Today, in autumn, the river is dry under the Ashville Highway Bridge. In early spring I spent more than three quiet hours in the bow of a friend’s canoe, wandering among the channels, wide pools and small bays created by the overflow. I snapped photograph after photograph of water birds, the pale new leaves of rampant undergrowth and gently greening cypress forest.

In the hot Florida summer, from Lamont south to our landing near the lost town of “Cash Money” we paddled a wide, strong and full-flowing river. The water sometimes tumbled and rushed over rapids, cutting into high banks. We found fallen trees blocking our canoes, forcing a portage through the underbrush alongside the stream. Once we pushed lightened canoes across a partially submerged log. Wide-winged birds flew off into the forest at the sound of our paddles. The sun sparkled on water rippling over hidden stones and swirling around cypress knees.

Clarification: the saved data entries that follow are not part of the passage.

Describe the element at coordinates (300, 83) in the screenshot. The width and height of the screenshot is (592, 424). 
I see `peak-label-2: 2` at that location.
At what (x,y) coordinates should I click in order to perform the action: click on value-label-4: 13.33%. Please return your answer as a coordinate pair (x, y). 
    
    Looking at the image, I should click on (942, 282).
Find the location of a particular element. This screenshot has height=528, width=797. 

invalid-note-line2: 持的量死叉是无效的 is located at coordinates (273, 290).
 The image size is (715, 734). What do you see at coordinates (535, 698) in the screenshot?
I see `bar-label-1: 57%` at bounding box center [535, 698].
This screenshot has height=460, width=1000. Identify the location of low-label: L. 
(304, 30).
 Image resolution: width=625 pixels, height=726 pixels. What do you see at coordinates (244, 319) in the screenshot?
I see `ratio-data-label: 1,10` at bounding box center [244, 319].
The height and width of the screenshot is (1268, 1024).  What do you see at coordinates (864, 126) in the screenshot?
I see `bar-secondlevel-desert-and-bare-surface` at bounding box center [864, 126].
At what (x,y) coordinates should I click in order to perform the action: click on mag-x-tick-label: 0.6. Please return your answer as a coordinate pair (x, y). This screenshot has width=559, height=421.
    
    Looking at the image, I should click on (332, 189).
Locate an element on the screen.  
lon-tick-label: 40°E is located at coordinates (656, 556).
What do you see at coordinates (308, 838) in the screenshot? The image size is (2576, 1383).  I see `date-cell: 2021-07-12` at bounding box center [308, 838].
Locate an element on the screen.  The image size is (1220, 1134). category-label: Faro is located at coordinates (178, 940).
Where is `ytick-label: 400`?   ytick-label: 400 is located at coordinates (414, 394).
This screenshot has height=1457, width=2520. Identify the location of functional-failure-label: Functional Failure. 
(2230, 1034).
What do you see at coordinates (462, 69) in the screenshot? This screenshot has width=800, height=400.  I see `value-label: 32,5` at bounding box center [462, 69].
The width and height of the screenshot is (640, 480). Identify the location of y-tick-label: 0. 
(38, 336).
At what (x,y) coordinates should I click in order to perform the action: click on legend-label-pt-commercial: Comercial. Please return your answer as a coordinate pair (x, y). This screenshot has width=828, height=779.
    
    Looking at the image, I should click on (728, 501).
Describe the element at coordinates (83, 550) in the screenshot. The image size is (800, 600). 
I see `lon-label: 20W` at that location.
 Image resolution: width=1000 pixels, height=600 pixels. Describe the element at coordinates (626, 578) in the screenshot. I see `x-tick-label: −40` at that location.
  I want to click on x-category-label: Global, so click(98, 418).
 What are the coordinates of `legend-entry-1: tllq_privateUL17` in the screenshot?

The Aucilla disappears underground near Goose Pasture. Rushing, it dives into the depths of a limestone labyrinth for somewhere between four and five miles. The water intermittently surfaces through windows in the rock to create tiny ponds and graceful lakes, some with floating islands made of lily pads. The “Aucilla Sinks” are bordered by a well-known hiking trail.

Near Nutall Rise the water comes back to the surface where it is joined and augmented by the spring-fed Wacissa River. From there the Aucilla flows wide and deep to wander around Ward Island, curve into Apalachee Bay and race out into the Gulf of Mexico. On the far side of Apalachee Bay, hidden in the sawgrass, we found the narrow channel of the lost Pinhook River.